■ **DOCUMENT EXCERPT**:
:::

Viral-mediated Il11ra1 deletion in adult cardiomyocytes protects against IL11-driven cardiac dysfunction. (A) Schematic of experimental design for AAV9 mediated delivery of Tnnt2 promoter driven Cre-recombinase to male Il11ra1^fl/fl or Il11ra1^+/+ mice. (B) qPCR of relative myocardial expression of Il11ra1 in Il11ra1^+/+ or Il11ra1^fl/fl injected with AAV9-Cre or vehicle. (C) Western blot from myocardial lysate following rmIL11 injection (200 µg/kg) in Il11ra1^+/+ or Il11ra1^fl/fl treated with either AAV9-Cre or saline (n = 3). The membrane was probed with primary antibodies against GFP, pSTAT3, STAT3, and GAPDH. (D) Quantification of relative pSTAT3/STAT3 from (C). Echocardiographic assessment of vCMKO mice (▴) injected with rmIL11 (200 µg/kg) or saline were compared to WT mice (●) injected with rmIL11 (200 µg/kg) or saline. (E) Left ventricular ejection fraction, (F) global circumferential strain, (G) velocity time integral at the aortic arch, and (H) heart rate were measured 2 h after treatment (n = 3–5). (I) Contractility and (J) peak calcium amplitude in CMs isolated from vCMKO mice and treated for 2 h in vitro with rmIL11 containing media (10 ng/mL) or normal media. Statistics: one-way ANOVA with Sidak’s multiple comparisons testing. Significance denoted as *P < 0.05, **P < 0.01, ***P < 0.001, ****P < 0.0001. CM data: two-level hierarchical clustering.

Figure 6

Germline deletion of Il11ra1 in cardiomyocytes prevents IL11-induced cardiac toxicities. (A) Breeding strategy to generate m6CMKO mice and litter-mate Il11ra1^fl/fl controls. (B) qPCR of Il11ra1 gene expression in Il11ra1^fl/fl controls and m6CMKO mice compared to male wild type C57BL/6J controls. (n = 4) (C) Western blot of phospho-STAT3 and total STAT3 signalling in male and female Il11ra1^fl/fl controls and m6CMKO mice with and without rmIL11 treatment. (D) Quantification of relative pSTAT and STAT3 expression. Male and female m6CMKO mice (CM Il11ra−) (▪) were treated with saline or rmIL11 and compared to wild type mice (CM Il11ra1+) (●) treated with saline or rmIL11 (n = 4). (E) LVEF, (F) GCS, (G) VTI in the aortic arch, and (H) heart rate were measured 2 h after rmIL11 injection. (n = 4). qPCR analysis of relative expression of (I) Nppb and (J) Fosl2 in the myocardium following rmIL11 treatment of m6CMKO mice and Il11ra1^fl/fl control mice (n = 3–4). Statistics: comparison between groups by two-way ANOVA with Sidak’s multiple comparisons. P-values denoted as *<0.05, **<0.01, ***<0.001, ****<0.0001.

:::

(Saved data entries)
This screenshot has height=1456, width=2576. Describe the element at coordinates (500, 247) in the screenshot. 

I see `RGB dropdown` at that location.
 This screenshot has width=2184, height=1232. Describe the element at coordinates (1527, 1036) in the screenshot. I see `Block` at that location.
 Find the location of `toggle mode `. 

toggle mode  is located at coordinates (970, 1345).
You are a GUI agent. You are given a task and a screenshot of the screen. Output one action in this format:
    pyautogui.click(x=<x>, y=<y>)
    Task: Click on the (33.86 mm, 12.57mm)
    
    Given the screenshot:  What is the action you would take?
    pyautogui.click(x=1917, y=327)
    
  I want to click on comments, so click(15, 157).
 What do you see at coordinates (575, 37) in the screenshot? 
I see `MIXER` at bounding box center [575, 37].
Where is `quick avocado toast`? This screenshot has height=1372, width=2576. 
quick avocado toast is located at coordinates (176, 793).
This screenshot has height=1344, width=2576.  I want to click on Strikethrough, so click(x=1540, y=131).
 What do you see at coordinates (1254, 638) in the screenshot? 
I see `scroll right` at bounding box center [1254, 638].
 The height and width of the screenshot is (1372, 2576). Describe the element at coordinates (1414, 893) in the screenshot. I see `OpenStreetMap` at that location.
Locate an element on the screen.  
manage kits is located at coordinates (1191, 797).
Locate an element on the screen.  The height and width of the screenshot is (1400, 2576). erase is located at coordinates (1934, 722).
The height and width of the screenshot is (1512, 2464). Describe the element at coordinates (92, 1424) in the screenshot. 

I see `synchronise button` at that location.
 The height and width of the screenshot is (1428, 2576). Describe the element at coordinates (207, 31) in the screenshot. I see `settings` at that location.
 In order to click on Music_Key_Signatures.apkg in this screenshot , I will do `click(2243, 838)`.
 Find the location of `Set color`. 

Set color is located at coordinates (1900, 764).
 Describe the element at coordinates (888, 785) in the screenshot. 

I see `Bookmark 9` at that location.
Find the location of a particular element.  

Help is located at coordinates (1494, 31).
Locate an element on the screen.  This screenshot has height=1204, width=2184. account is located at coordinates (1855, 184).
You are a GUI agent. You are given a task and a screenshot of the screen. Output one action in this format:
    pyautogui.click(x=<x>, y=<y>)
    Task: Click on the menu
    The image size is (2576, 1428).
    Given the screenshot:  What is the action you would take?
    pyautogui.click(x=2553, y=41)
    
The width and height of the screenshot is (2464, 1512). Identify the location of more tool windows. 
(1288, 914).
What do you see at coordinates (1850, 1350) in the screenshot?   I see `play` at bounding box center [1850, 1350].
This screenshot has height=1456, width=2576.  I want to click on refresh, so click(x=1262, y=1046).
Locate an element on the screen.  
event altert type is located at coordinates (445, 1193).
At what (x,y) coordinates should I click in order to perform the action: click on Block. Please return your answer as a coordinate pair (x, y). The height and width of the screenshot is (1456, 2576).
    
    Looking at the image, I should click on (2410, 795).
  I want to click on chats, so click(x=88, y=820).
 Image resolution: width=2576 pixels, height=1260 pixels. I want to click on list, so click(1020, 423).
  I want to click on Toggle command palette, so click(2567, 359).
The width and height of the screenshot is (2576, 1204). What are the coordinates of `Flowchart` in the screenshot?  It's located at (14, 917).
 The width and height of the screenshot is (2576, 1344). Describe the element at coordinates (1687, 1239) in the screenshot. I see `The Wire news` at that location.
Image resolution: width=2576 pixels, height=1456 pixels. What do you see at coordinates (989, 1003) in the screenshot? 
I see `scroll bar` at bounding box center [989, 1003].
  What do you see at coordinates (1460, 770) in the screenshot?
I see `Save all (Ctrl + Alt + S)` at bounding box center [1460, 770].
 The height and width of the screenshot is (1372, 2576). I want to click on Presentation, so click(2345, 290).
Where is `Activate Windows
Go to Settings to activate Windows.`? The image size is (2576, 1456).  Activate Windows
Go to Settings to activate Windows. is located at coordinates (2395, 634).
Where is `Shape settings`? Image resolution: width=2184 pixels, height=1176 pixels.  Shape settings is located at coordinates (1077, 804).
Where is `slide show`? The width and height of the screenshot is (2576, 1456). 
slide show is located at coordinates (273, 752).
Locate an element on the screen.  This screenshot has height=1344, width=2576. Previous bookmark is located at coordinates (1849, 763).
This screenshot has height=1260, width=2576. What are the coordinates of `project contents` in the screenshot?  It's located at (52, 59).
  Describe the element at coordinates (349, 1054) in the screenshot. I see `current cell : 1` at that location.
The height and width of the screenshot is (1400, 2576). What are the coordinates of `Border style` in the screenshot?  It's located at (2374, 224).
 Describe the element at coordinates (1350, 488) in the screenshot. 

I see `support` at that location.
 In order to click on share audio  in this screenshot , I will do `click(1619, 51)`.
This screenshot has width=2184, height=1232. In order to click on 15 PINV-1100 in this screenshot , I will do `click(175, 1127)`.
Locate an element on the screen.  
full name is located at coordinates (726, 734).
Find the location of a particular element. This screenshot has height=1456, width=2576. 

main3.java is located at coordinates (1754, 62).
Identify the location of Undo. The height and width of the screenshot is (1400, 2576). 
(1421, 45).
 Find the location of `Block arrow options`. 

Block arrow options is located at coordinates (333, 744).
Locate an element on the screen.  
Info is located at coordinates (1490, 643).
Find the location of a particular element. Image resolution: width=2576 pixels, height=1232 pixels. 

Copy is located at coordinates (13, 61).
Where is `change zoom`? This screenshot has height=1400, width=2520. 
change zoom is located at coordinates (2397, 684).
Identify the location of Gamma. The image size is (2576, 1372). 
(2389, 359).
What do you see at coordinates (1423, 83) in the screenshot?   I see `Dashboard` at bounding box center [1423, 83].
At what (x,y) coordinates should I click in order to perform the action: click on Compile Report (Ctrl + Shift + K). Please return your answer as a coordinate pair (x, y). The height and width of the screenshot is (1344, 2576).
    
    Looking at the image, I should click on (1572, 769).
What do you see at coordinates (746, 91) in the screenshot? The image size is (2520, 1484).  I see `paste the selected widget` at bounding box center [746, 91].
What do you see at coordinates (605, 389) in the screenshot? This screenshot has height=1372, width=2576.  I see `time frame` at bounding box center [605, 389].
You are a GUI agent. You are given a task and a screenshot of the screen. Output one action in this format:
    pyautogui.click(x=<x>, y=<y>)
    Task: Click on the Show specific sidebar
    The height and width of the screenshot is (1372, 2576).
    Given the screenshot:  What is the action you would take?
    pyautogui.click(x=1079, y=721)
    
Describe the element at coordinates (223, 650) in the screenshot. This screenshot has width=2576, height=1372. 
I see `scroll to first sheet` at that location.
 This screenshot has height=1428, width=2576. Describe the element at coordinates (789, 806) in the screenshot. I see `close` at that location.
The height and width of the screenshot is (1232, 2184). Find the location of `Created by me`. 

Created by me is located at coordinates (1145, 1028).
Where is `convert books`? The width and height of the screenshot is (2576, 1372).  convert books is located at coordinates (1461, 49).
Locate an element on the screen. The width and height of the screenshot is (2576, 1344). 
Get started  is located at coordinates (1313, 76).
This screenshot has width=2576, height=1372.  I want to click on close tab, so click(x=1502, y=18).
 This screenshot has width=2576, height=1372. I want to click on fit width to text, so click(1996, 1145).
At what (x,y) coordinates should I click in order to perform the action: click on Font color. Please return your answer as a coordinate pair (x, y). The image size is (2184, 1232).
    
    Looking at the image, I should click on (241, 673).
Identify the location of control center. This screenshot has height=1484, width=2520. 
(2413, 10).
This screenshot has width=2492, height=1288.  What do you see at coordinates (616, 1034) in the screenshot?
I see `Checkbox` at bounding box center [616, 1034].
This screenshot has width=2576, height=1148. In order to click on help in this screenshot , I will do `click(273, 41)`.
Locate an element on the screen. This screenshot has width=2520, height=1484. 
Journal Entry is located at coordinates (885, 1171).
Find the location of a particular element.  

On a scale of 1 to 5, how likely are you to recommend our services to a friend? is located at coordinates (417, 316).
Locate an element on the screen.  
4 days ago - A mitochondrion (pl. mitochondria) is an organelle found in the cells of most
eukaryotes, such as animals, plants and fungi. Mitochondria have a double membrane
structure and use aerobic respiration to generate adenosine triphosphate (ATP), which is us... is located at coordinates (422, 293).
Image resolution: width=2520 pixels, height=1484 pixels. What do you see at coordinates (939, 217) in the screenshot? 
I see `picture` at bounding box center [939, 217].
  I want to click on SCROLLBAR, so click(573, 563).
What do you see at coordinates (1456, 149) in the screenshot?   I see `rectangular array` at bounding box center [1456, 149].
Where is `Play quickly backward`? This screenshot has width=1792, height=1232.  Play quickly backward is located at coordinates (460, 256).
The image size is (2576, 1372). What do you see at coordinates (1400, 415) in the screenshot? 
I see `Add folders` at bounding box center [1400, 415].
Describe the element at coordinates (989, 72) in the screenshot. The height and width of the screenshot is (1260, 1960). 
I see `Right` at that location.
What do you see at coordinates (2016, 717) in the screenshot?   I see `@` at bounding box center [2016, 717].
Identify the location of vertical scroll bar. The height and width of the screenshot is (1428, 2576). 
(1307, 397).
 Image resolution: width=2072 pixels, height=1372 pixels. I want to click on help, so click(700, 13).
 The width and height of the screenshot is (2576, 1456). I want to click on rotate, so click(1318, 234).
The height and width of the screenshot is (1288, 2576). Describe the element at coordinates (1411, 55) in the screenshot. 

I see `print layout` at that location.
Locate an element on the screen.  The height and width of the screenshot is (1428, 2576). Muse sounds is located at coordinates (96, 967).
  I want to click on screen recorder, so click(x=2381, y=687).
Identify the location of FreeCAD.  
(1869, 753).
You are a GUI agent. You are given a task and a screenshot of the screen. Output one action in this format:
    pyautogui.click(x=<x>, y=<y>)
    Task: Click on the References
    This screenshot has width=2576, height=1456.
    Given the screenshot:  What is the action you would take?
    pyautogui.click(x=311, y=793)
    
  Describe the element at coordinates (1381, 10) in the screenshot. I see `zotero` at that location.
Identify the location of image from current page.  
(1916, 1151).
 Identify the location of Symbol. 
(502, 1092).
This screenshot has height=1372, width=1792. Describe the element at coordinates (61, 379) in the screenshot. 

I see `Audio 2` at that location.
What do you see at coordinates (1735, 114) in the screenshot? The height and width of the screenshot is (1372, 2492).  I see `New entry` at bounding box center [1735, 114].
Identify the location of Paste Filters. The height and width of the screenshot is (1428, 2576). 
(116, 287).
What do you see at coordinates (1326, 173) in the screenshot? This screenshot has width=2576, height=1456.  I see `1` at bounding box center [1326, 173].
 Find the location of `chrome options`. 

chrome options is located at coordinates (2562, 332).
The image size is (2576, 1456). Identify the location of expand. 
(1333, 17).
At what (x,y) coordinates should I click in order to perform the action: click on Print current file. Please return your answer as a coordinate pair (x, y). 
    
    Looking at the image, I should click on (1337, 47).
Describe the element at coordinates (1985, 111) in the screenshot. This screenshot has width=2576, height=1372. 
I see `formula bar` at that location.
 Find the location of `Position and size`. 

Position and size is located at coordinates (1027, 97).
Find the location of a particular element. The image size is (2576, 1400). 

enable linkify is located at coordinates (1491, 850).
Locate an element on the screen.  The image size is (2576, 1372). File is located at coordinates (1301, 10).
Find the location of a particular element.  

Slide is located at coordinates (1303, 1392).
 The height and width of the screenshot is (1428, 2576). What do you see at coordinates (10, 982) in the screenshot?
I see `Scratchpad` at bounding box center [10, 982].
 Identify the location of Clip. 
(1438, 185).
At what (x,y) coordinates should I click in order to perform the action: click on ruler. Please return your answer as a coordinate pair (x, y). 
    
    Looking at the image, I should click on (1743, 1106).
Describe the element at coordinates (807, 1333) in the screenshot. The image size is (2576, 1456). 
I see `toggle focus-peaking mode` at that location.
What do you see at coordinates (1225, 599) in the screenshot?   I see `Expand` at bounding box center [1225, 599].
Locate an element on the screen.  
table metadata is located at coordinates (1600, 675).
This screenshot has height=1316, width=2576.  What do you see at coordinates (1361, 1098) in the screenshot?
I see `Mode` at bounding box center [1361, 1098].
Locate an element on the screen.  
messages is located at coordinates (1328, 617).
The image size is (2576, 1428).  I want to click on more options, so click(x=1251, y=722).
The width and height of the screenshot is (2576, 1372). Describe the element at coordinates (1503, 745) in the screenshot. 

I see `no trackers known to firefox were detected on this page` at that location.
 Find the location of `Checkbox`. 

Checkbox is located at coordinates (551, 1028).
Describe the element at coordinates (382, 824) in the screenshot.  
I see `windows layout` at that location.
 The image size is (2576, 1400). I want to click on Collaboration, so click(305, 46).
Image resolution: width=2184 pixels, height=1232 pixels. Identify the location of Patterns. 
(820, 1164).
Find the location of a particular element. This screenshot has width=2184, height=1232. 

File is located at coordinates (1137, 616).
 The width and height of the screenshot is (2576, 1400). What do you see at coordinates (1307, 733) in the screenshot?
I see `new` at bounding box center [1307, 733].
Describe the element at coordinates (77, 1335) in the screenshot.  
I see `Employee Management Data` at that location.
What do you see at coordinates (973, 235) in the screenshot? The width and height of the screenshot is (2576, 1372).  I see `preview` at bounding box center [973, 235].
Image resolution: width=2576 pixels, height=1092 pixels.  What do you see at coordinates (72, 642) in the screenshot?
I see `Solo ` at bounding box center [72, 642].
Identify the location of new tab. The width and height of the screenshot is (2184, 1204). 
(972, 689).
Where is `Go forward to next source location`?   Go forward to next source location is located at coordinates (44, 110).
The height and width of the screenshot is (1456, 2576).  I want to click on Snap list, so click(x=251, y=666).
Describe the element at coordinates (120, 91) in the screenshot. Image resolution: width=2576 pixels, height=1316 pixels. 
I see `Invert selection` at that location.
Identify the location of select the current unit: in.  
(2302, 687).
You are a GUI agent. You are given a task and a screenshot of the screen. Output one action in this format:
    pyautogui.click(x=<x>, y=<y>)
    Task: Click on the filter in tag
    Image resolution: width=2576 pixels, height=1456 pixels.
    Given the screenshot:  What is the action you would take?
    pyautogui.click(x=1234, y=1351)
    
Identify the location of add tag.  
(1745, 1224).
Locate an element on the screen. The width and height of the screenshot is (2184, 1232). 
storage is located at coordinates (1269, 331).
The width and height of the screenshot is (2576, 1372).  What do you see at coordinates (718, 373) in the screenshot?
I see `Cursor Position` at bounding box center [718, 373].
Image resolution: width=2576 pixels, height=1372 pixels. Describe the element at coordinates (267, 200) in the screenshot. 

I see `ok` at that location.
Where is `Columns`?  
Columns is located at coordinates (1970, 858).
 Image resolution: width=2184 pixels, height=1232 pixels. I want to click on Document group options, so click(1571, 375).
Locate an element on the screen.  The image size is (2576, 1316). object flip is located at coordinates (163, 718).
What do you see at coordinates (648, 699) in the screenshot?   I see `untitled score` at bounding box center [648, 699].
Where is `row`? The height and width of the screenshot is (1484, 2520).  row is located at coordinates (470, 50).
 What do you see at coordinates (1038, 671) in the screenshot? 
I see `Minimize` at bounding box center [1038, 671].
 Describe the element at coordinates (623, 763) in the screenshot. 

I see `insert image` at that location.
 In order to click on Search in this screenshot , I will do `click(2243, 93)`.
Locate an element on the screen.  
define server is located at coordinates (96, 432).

:::

■ **THE PROBLEM**:
Answer these questions about the figure legends on Il11ra1 deletion:
(a) In the legend beginning "Viral-mediated Il11ra1 deletion," what concentration of rmIL11 was in the media used to treat isolated CMs in vitro?
(b) In that same legend, which primary antibodies was the membrane probed with?
(c) In the legend beginning "Germline deletion of Il11ra1," which two genes had their relative myocardial expression measured by qPCR after rmIL11 treatment?

■ **EXERCISE OUTPUT**:
(a) 10 ng/mL
(b) GFP, pSTAT3, STAT3, and GAPDH
(c) Nppb and Fosl2